Las patatas

by Julen

Al lado de casa teníamos un terreno en el que mi abuelo cultivaba las típicas hortalizas. Ese «terreno», en realidad, eran dos diferentes, uno pegado a la casa y otro que quedaba un poco más separado. En este segundo es donde siempre se sembraban patatas. No podían faltar. Y las patatas exigían, como cualquier cultivo, su ciclo natural de cuidados. Porque sí, había que cuidar bien a las patatas, otro alimento básico de nuestra dieta infantil.
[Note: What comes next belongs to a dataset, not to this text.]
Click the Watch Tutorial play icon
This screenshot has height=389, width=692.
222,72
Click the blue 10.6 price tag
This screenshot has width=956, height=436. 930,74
Primero tocaba la siembra y, claro, había que elegir las mejores patatas de las que luego saldrían las plantas. En casa sembrábamos patatas rojas y patatas blancas. Las primeras solían ser más pequeñas y no sé muy bien por qué, siempre tuvieron más fama. La blanca salía más grande, pero la roja aportaba cierta distinción al sembrado. Antes de plantar teníamos que hacer un surco con la azada y luego se echaban las patatas, separadas entre sí por una pequeña distancia.

De vez en cuando me dejaban salsear un poco en aquellas tareas. De la misma forma que cuando había que sallarlas o luego, al final, para recogerlas. Siempre recuerdo los juramentos que se le escapaban a mi abuelo cuando, sin querer, el caco atravesaba una patata antes de recolectarla. Era como si se le fueran años de vida por cada patata que salía lastimada.
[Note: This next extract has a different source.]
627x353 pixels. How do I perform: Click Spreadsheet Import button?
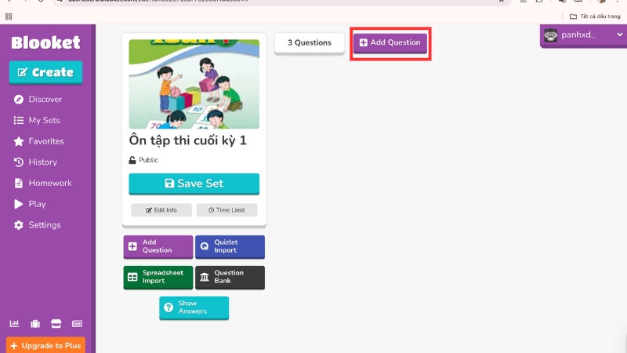click(158, 277)
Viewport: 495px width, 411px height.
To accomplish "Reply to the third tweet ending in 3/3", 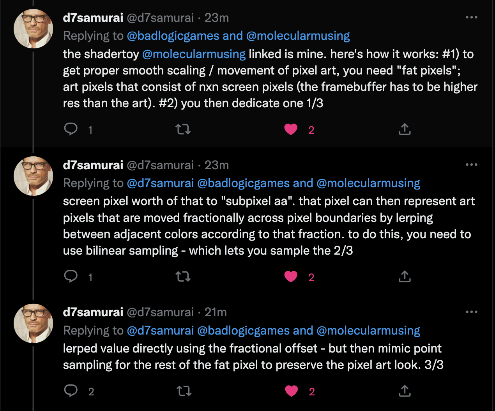I will click(x=71, y=391).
Una vez recolectadas, las patatas se iban a vivir al camarote. Allí quedaban esparcidas por el suelo y con el paso del tiempo se iban arrugando. De todas maneras, aguantaban mucho tiempo. Supongo que arriba en el camarote se daban buenas condiciones para su almacenamiento. Sin embargo, el paso de las semanas provocaba que les aparecieran ojos. Era el momento de empezar a pensar que o las comíamos pronto o corrían el riesgo de morir.